Aussi, si les enfants de cette société sont conditionnés à s'adonner au «sexe élémentaire», c'est parce qu'en les habituant au plaisir génital, on prévient le désir, qui ne survient naturellement qu'à l'adolescence. Du coup, la sexualité se trouve orientée, biaisée. Elle est purement génitale puisqu'on a supprimé l'étape du désir de l'autre, de l'émoi, du trouble devant l'autre; étape nécessaire pour que la sexualité soit vécue comme un rapport privilégié à l'autre.
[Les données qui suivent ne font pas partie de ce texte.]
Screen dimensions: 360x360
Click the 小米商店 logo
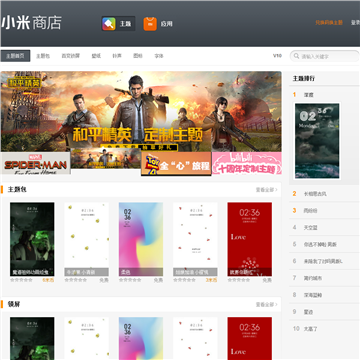pyautogui.click(x=31, y=23)
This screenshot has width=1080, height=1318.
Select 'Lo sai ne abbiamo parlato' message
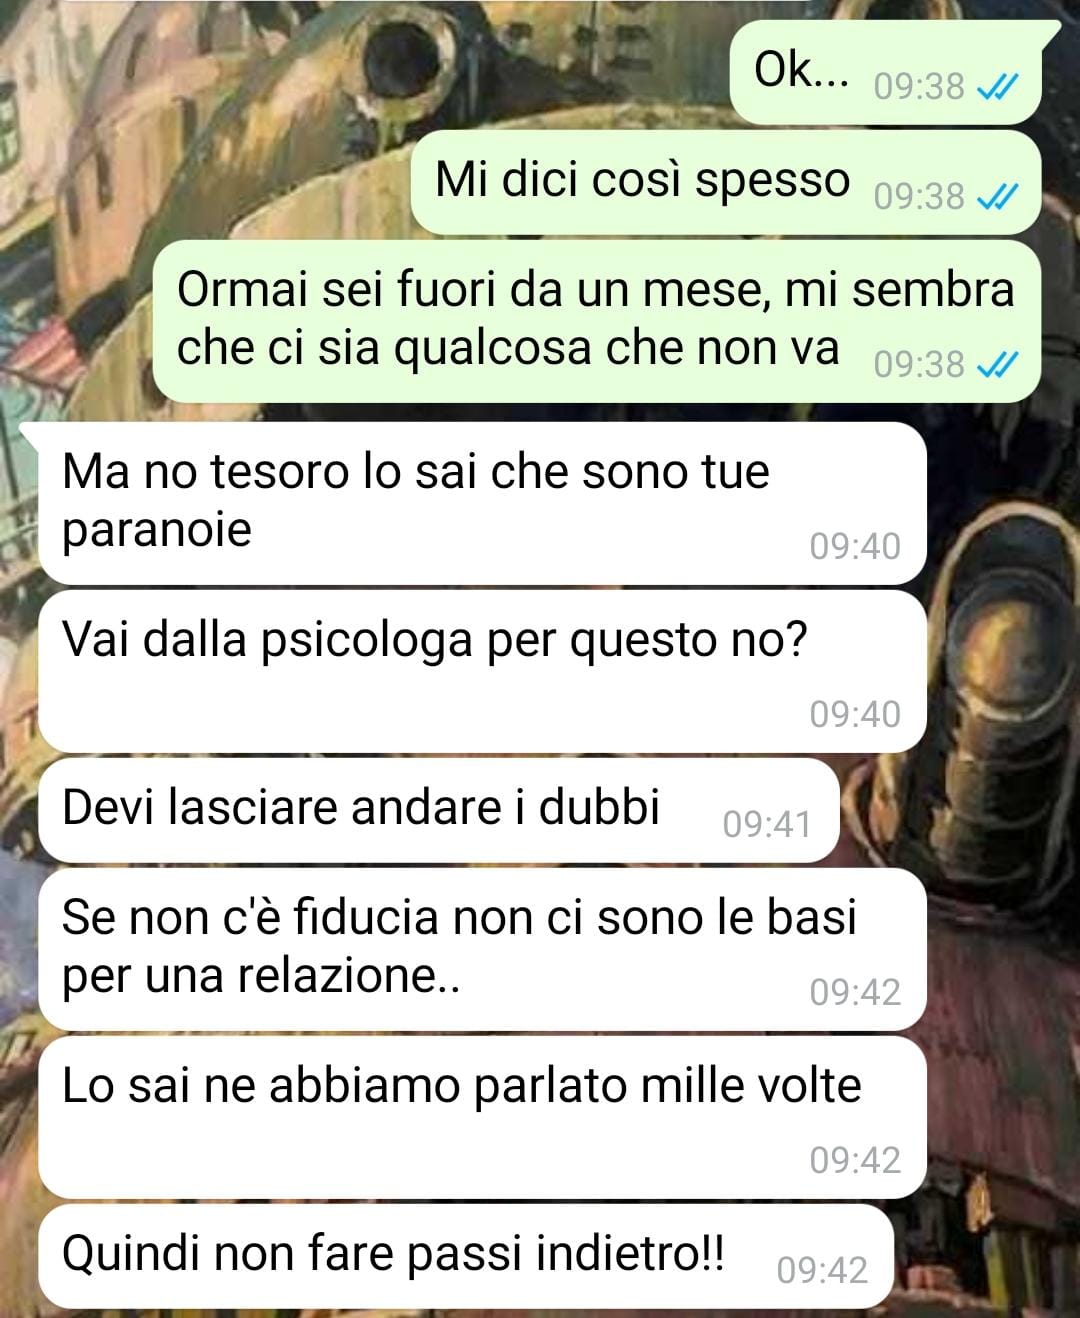(482, 1117)
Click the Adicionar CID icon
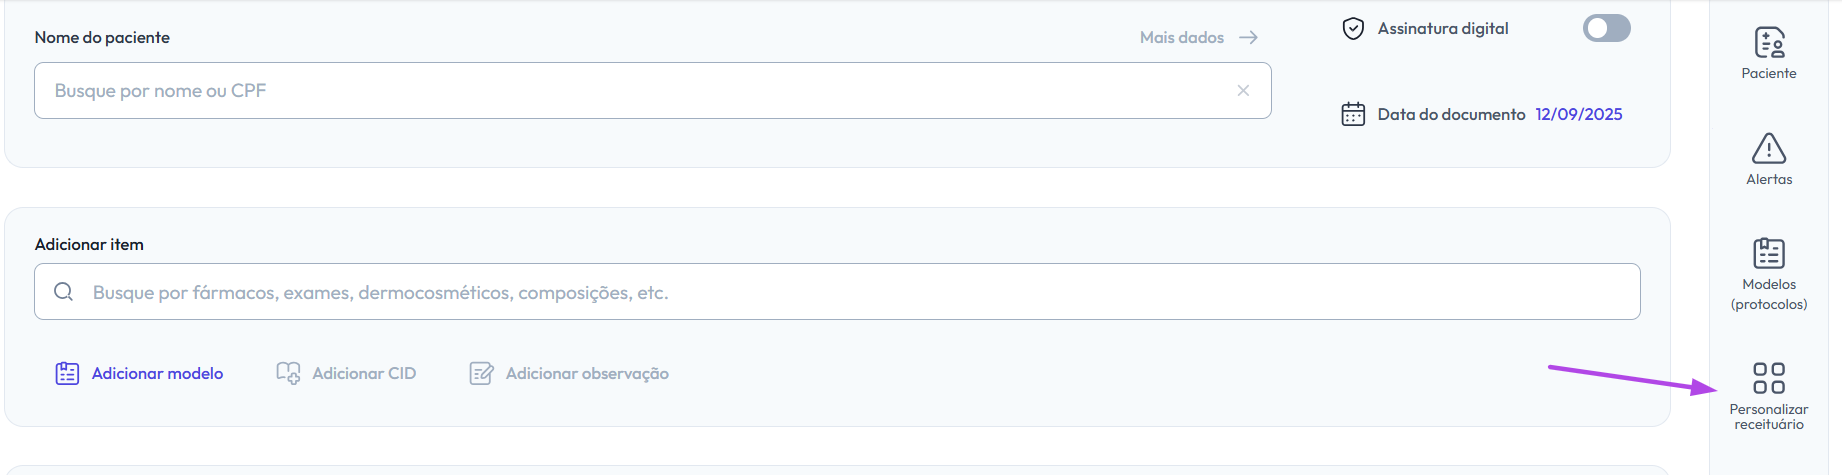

D'ailleurs, l'intimité est la rencontre de deux intériorités. Et l'intériorité se construit dans le calme et la solitude, par les pensées et les rêves. Or on fait tout pour empêcher qu'un individu ait de l'intériorité. La solitude est proscrite. La réflexion aussi. Il ne doit pas y avoir de sentiments. Dès lors, la sexualité est ravalée au rang de loisir, de divertissement. S'il en était autrement, l'ordre social s'en trouverait menacé. Pour qu'il subsiste, il faut que tous adhèrent à l'adage selon lequel «chacun appartient à tous les autres». Et s'il arrive à quelqu'un de ressentir le vide, le manque, la tristesse, il a toujours sous la main le soma, médicament du bonheur.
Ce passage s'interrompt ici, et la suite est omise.